Experian brings in-platform data quality tools to Snowflake
Experian has launched an integration between its Aperture Data Studio product and Snowflake's AI Data Cloud, allowing organisations to run data profiling, transformation and validation inside Snowflake.
The companies described the move as a response to growing demand for stronger data controls as businesses expand their use of AI and advanced analytics. The integration is available globally, including in Australia and New Zealand.
Aperture Data Studio includes data quality logic that can be applied directly to datasets stored in Snowflake, keeping data in-platform rather than exporting it for external processing.
In-platform processing
The integration executes data quality workflows "where the data lives", an approach that can appeal to organisations handling regulated or sensitive information. Many have tightened internal policies on data movement in response to privacy rules, customer expectations and increased scrutiny of how data is used in AI development.
Users create workflows in Aperture Data Studio's interface and run them in Snowflake, enabling joint customers to validate data and fix issues without moving datasets outside the Snowflake environment.

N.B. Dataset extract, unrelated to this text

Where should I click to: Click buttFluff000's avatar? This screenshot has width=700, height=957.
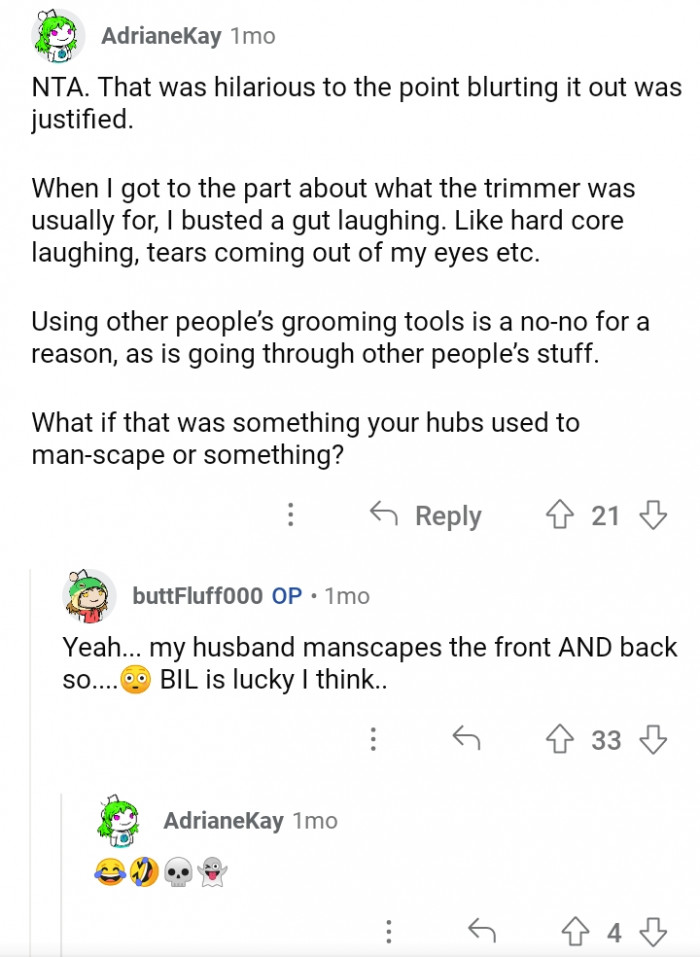point(86,597)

The integration is also positioned to support governance and compliance. Customers can use the tools for cataloguing and control activities alongside data quality processes, aiming to reduce errors and improve trust in downstream analytics and AI outputs.
Data quality focus
Data quality has become a key issue in AI programmes, particularly when organisations train models on internal datasets or use AI systems for decisions with compliance implications. In many sectors, firms must show how data was sourced, prepared and governed, including financial services, healthcare and insurance.
Vendors have increasingly bundled data observability, governance and quality tools around cloud data platforms as enterprises consolidate data estates. The Experian-Snowflake tie-up fits that trend, focusing on delivering controls within a widely used data cloud rather than through separate infrastructure.
Daniel Drake, Managing Director, Data Quality, Experian A/NZ, said the company sees a widening gap between ambition and execution as AI use rises across the region.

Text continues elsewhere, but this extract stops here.